I’ve been interested in online backups of my data for a long time. At first I started by simply keeping my data on a free FTP server. With the rise of Web2.0 easy to use online storage, I tried a number of solutions including Box.net. I also made a backup to my Gmail account once using Gspace. When I tried web office suites from Zoho and Google, I also updated most of my documents. But time goes by, and I never really managed to stick to a single solution. I’ve also made DVD backups of my data occasionally but never with any regularity. A few months ago, I decided to drop using third party solutions and instead set up a personal Subversion server on an older Mac that I had. This system has been pretty effective at keeping my day to day to files backed up and synced across multiple machines.

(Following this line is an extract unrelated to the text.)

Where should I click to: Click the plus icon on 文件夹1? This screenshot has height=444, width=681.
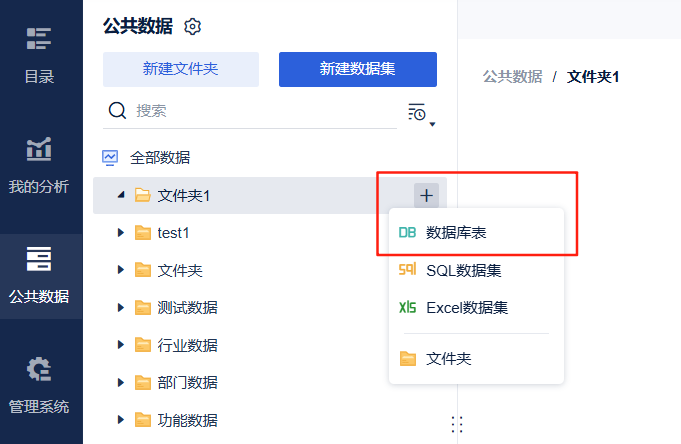(x=426, y=195)
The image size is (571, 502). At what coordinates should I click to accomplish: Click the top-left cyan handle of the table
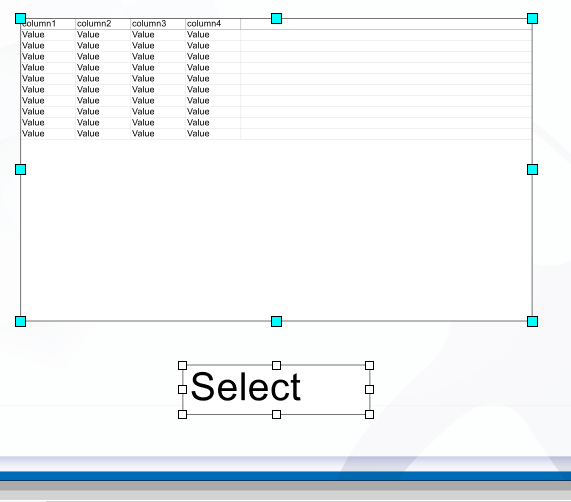pos(20,19)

While the home Subversion system does a good job of keeping backups of my most important documents, I don’t put everything in my SVN repository. Mainly, my music and my photos are mostly on a single machine (my Mac Mini). I’ve recently started looking at an efficient way to create large scale backups of all my files at less regular intervals than my SVN commits. I considered using an external hard drive, but even if I backed up all my files, I would really be using only a small amount of the space available. Plus, being a college student, I didn’t want another piece of hardware to lug around. Also, I wanted a backup that I could access no matter where I was — something online.
I would look at the Web 2.0 solutions, but none of them are cost-effective for the large amounts of data I plan on backing up. My music weighs in at around 16GB and will keep growing. My photos are about 2GB and will also keep growing. I would also like to backup copies of software discs I have paid for. There aren’t many of them, but still a few gigabytes worth. Add to that are all my regular documents and other files. All told, I’m looking at something in the range of about 25GB for a first time backup and growing over time. Considering that I’m a starving college student, the cheaper the better.
Enter Amazon Simple Storage Service
Amazon S3 is an industry standard storage solution that can easily handle many terabytes of storage and bandwidth. Whats also important is that it is very cheap. For the amount of storage I’ll be using, I’ll be spending 15 cents per GB per month and 10 cents to upload each gigabyte. Here’s a rough calculation for what my costs will be like:
Initial Backup: ($0.15 perGB * 25GB) + ($0.10GB *25GB) = $3.75 + $2.50 = $6.25
Monthly Running Cost: ($0.15 perGB * 25GB) + ($0.10GB *2GB) + ($0.17 * 1GB) = $4.12
For the running cost I estimated an upload of 2 GB a month and 1GB download. Though this is probably (especially the download) more than what I actually will be using, its should be a fairly good estimate since the amount stored will be gradually going up. So for less than the price of a regular lunch I’ll be able to keep all my important files safely backed up in a safe online location.
The catch is that Amazon S3 is not meant to be a storage solution for general users. It’s an enterprise quality system made to plug directly into a high performance online service. As a result S3 offers a fully functional API to write programs around it, but there’s no easy to use interface for users to manage their uploads. Luckily there are a number of third party tools available that fill the need. Here’s a somewhat outdated list of some available tools. The client that I’ll be using is called JungleDisk. It’s a wonderful cross-platform tool that maps your S3 storage as a storage drive on your computer. This means that you can use it as you would have storage disk attached to your machine, and you can also run scripts that automatically backup data to your S3 from other parts of your computer. JungleDisk also provides its own automation facilities to regularly backup your data. No more having to remember to backup once a month.
JungleDisk costs $20.00, but I think that’s an acceptable price, considering that you can install on as many machines as you like (including Mac, Windows and Linux systems) and you get free lifetime updates, meaning you never pay for anything again. For a dollar a month you can get the JungleDisk Plus service that lets you access your files via a web interface, allows resuming uploads if they are interrupted and lets you upload only changed parts of large files (hence saving upload costs). At this point, I don’t think I’ll have a need for Plus, but it’s a good choice if you travel a lot and plan on using S3 as your primary syncing mechanism.
Starting next month…
I’ll be backing up to S3 regularly via Jungle Disk. I plan on making the initial transfer over this weekend (while recovering from Halloween parties). Before that I need to get my files organized and decide on what I will backup and what I won’t. I’ll post a followup once I’ve been using the service for a while to see if it really is worth the cost.